The latest androgenic dosage forms

A number of newer dosage forms of androgens with better pharmacinetics or a more selective activity profile are under development. The dosage form of biodegradable testosterone microspheres provides physiological levels of the hormone for 10-11 weeks. Long-acting esters - bucyclate and undecanoate, when injected intramuscularly, can maintain circulating testosterone concentrations in the male range for 7-12 weeks. Initial clinical trials have shown that testosterone can be administered by the sublingual or buccal route.

Contraindications to testosterone treatment

Testosterone therapy should not be used in men with metastatic prostate cancer, breast cancer, as it can promote the growth of these tumors. Therapy can worsen preexisting erythrocytosis, untreated severe obstructive sleep apnea, and severe congestive heart failure. Because a lump in the prostate, induration, or elevated PSA levels can be indicators of unrecognized prostate cancer, men with these conditions should have a urologic examination before considering testosterone treatment.

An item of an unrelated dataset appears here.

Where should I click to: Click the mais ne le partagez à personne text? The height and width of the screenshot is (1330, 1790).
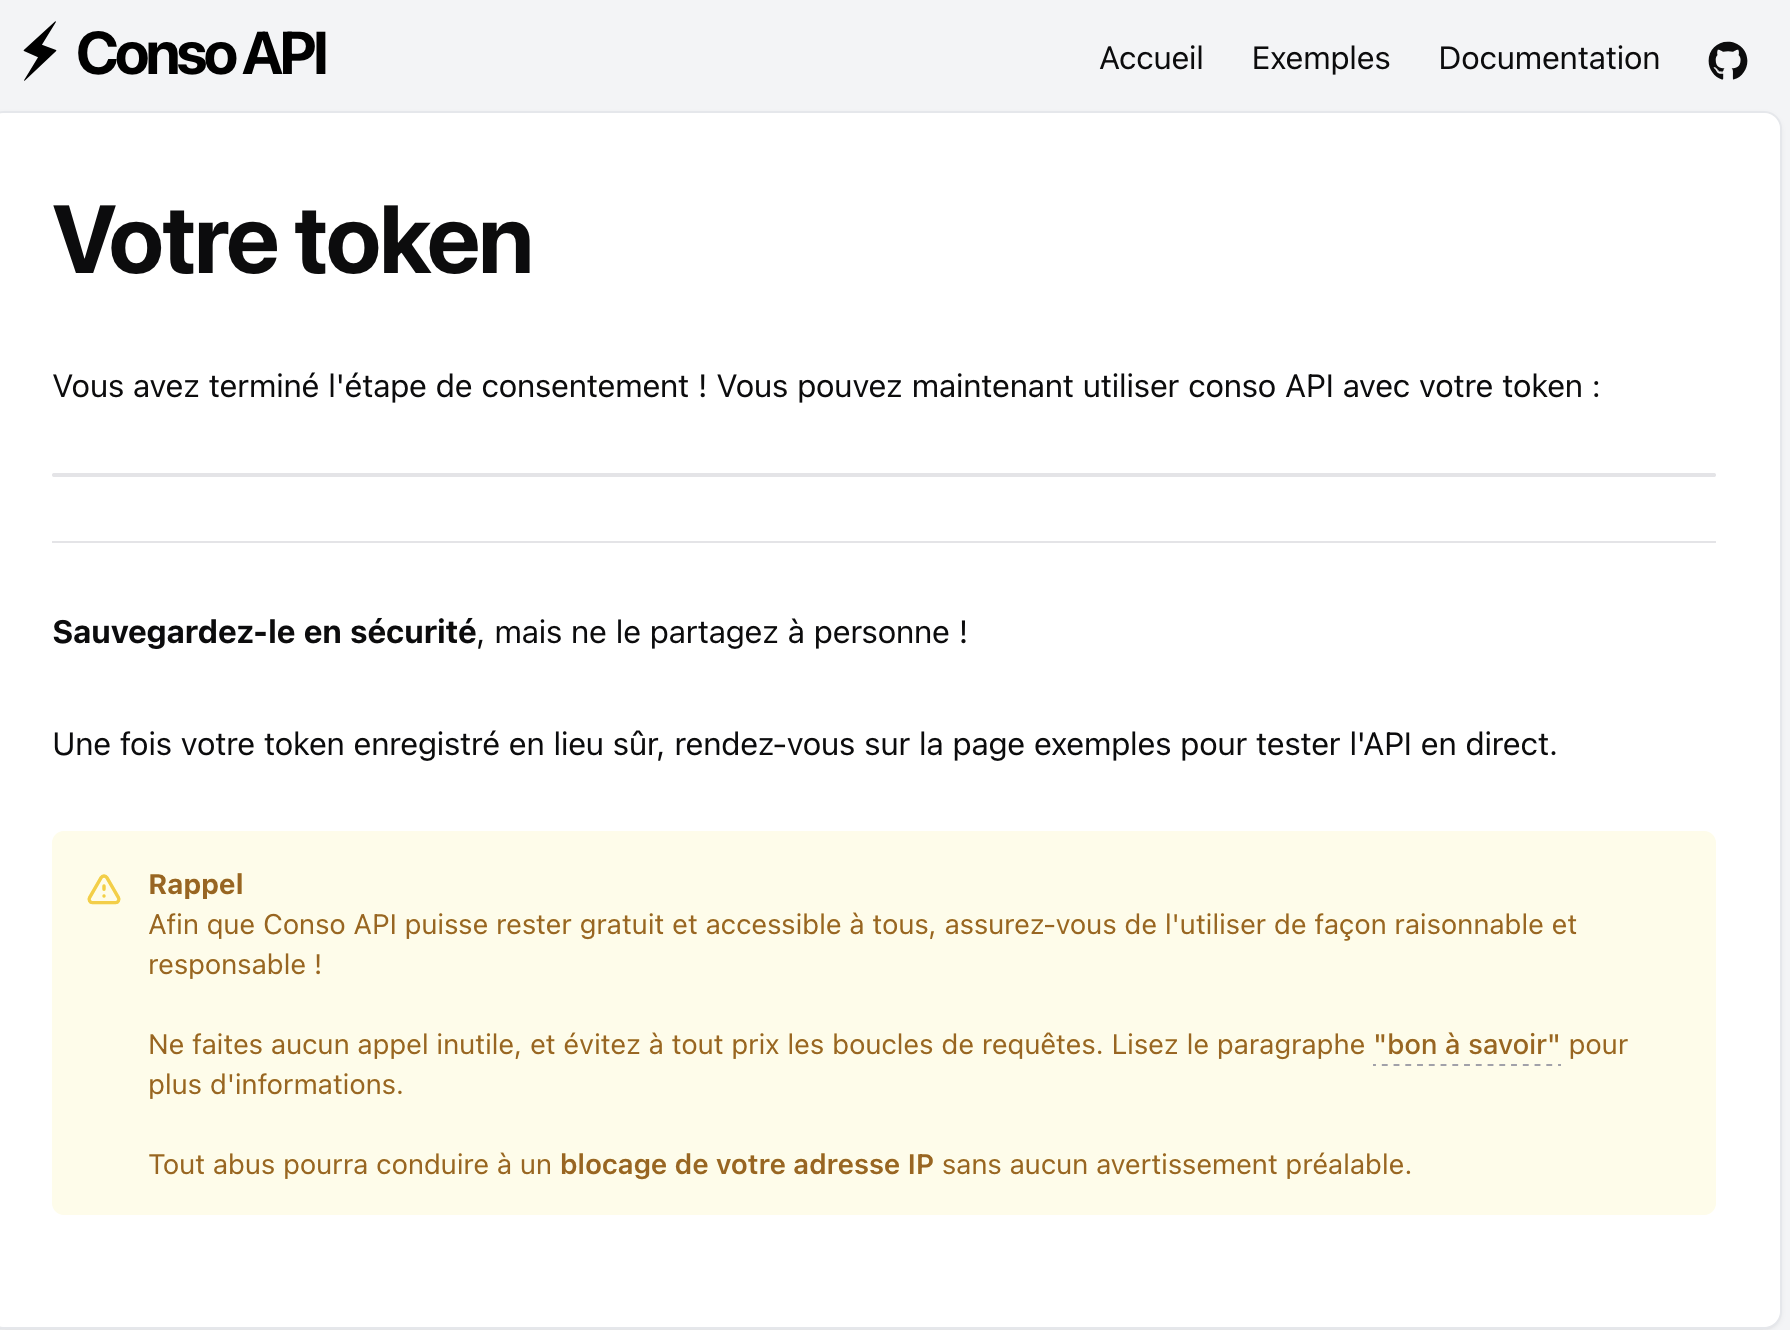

It is not known how safe testosterone treatment is for men who have undergone radical prostatectomy for localized prostate cancer and appear to be cured; some experts believe that therapy can be prescribed on an individual basis to such men if they have not found PSA for more than 2 years. However, there is insufficient data to recommend this approach.

Testosterone side effects

The incidence of adverse effects associated with testosterone treatment in open-label studies in young hypogonadal men was low. The most common T-linked adverse effects are erythrocytosis, acne, oily skin, and breast tenderness. Although there are reports of gynecomastia and induction or worsening of obstructive sleep apnea, the incidence of these adverse effects during therapy is low.

The widespread belief that testosterone treatment increases the risk of atherosclerotic heart disease is not supported by the available evidence. The long-term implications for the risk of heart disease remain unknown. Although supraphysiological doses of androgens commonly used by bodybuilders and athletes reduce plasma HDL levels, physiological testosterone replacement in older men has been associated with only moderate or no plasma HDL reductions. Profile studies of middle-aged men have revealed a direct rather than inverse relationship between serum hormone levels and HDL plasma concentrations and an inverse correlation between testosterone levels and visceral fat volume.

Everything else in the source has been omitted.